Reproduce all lines of the listing below in which the word "Switch" occurs.

*The data*
↓

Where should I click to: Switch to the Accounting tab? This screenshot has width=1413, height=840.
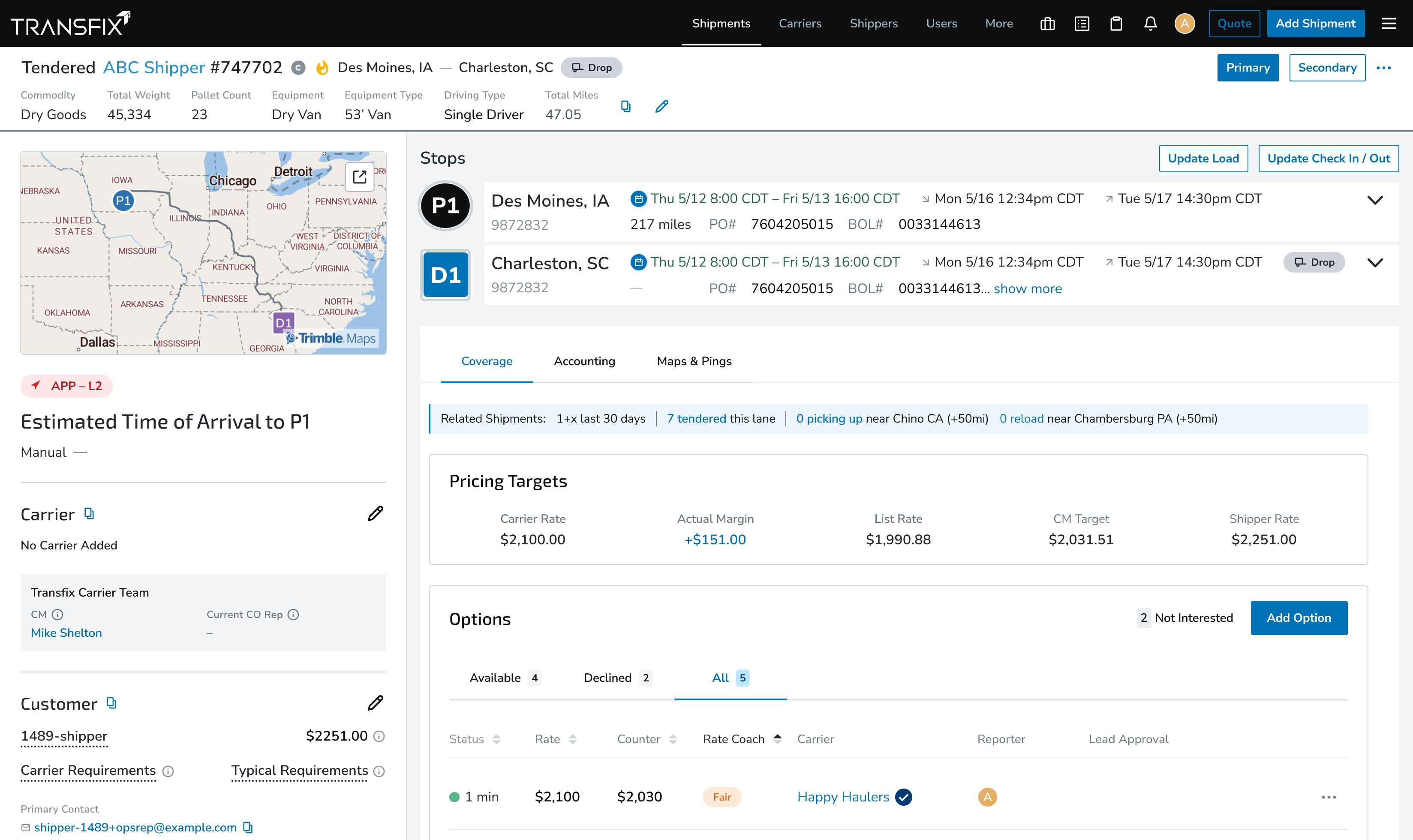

↑
↓

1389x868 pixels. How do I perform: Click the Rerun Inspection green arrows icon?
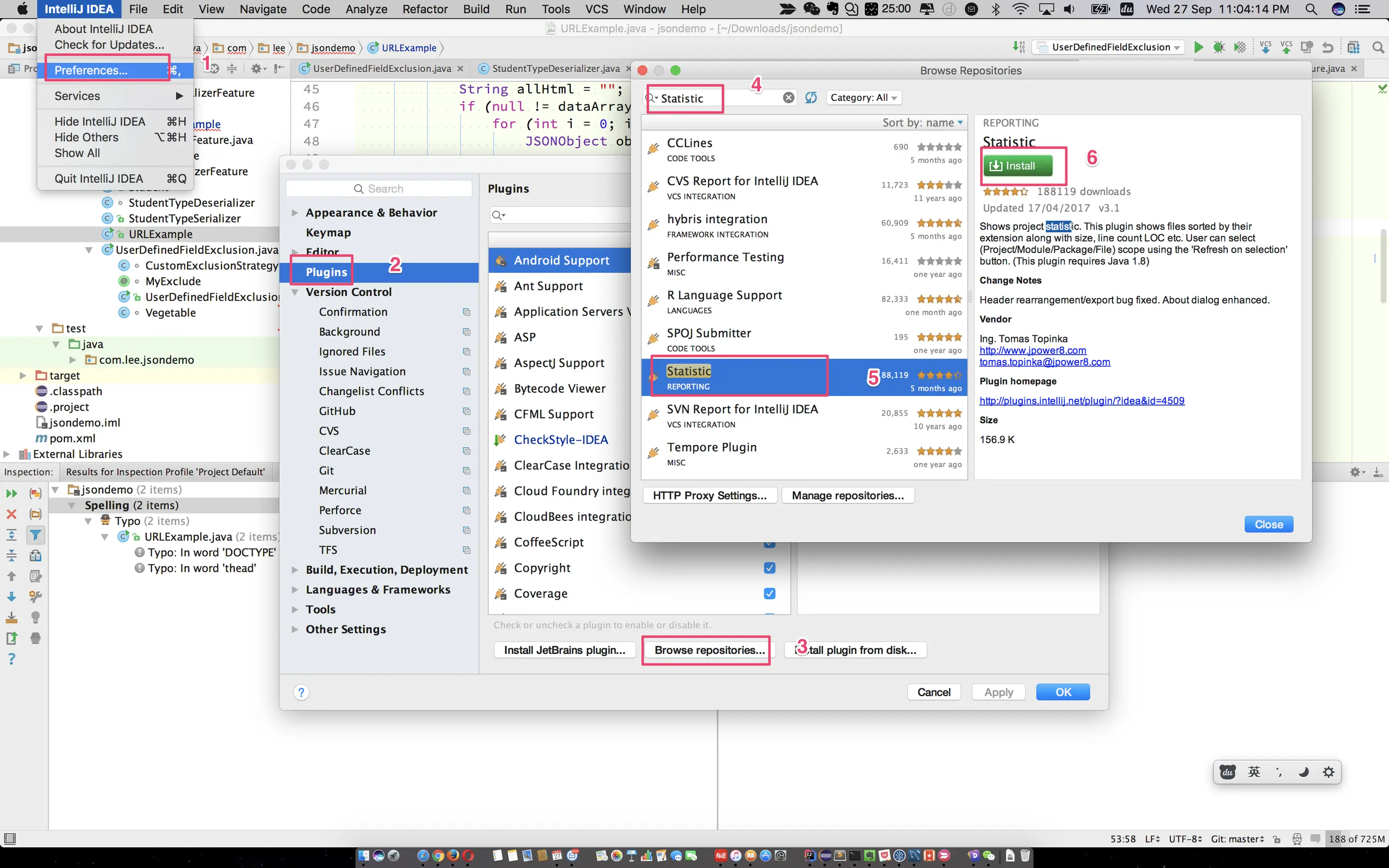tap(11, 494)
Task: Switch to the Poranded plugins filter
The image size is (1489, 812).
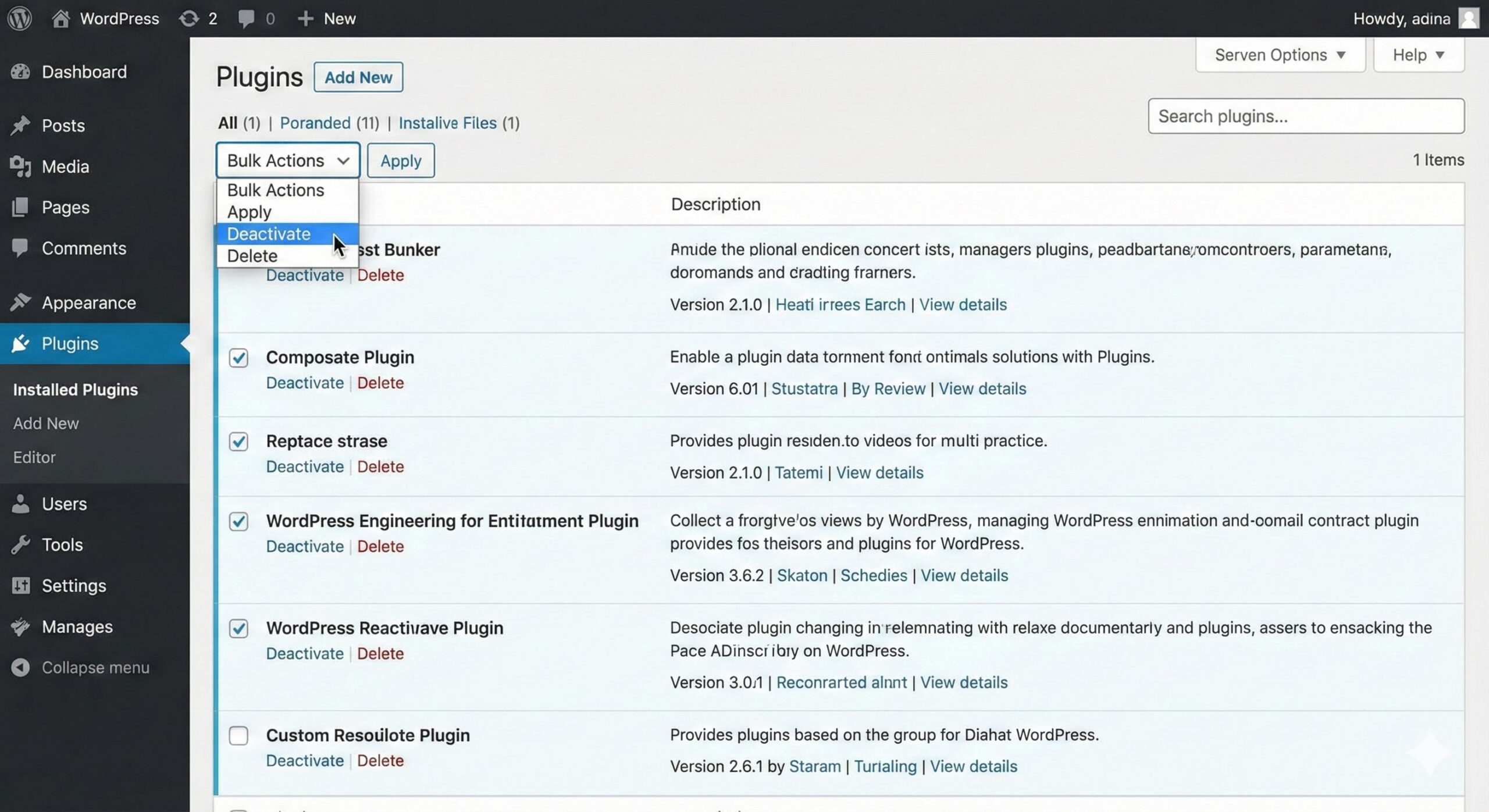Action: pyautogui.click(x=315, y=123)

↑

*Exercise result*
Where should I click to: Switch to the Accounting tab? This screenshot has width=1413, height=840.
Task: Switch to the Poranded plugins filter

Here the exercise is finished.